Federal law complicates the issue even more. No matter
where you live, your spouse is considered the sole beneficiary of
your company pension plan - unless he or she waives those
rights in writing. Retirement plan assets are likely a considerable
portion of your overall estate, and you may wish
to pass some of those assets to your children.
Say you want 70 percent of your assets earmarked for your children, but the state mandates that your spouse receive 50 percent of your estate - you can use the prenuptial to address the problem. Use the prenuptial to
earmark which assets (and debts) are yours, and which belong to your future spouse. It's important to note that rights to retirement plan assets can only be waived after marriage - not in a prenuptial agreement.

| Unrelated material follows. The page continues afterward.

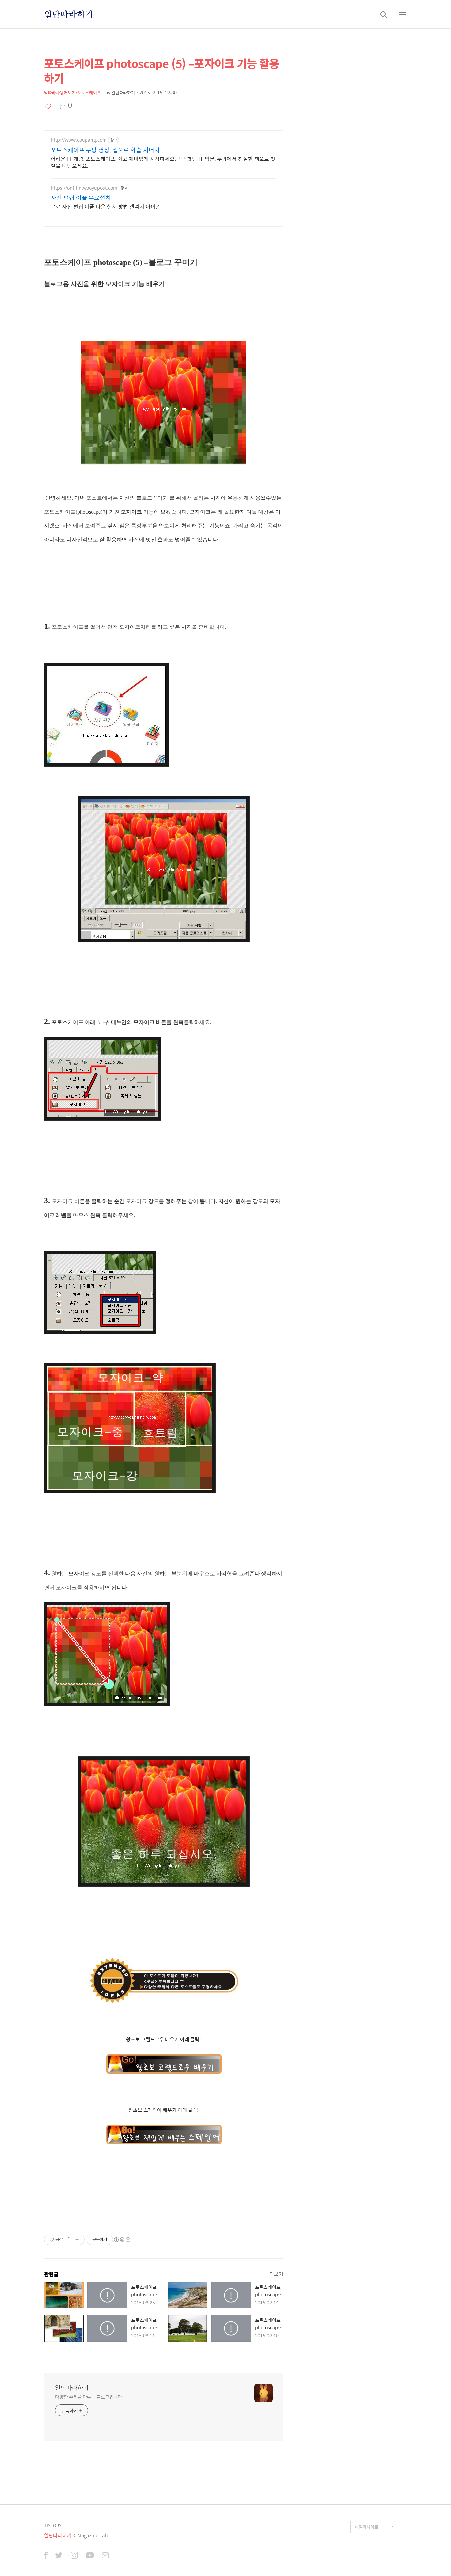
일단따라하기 (68, 14)
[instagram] (74, 2556)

A will, which provides wise financial planning and family protection for anyone, becomes even more critical in the case of the blended family. Be sure your will clearly establishes your goals - it's also a good idea to make sure that everyone concerned knows what your plans are. Remember that children who feel slighted may well challenge your will after your death. Conversely, if you want your
stepchildren - who may have no legal rights to your estate - to inherit, you can use your will to spell out those wishes.
Trusts provide another way to dictate the disposition of your assets
by allowing you to convey gifts and inheritances - to whomever you choose - now or in the future. They also allow you to attach strings to how the money is used and managed. For example you can establish a trust to make sure your
ex-spouse, who may have custodial rights - will not have access to your estate. Or, to make sure your children eventually inherit your home, but that your current spouse will be able to live in it for his or her lifetime.
You'll need help in developing a prenuptial agreement, establishing a trust - and even in writing a will, especially if your family situation is complicated. Friends and colleagues with similar family
circumstances may be able to provide references, of you can write to the American College of Trust and Estate Counsel (3415 S. Sepulveda Blvd., Ste. 460, Los Angeles, CA 90034) for a list of experienced trust and estate attorneys in your state. A financial planner can also help you explore your options, and how to use financial vehicles - life insurance, annuities, IRAs, mutual funds - to both build your estate and (in many cases) protect it from taxes.
While Estate Planning isn't an easy subject in the best of circumstances, and can become downright difficult in the case of the
blended family - it's too important to ignore. Protecting your family - however you define it - the way you think is most appropriate should be one of your first financial priorities.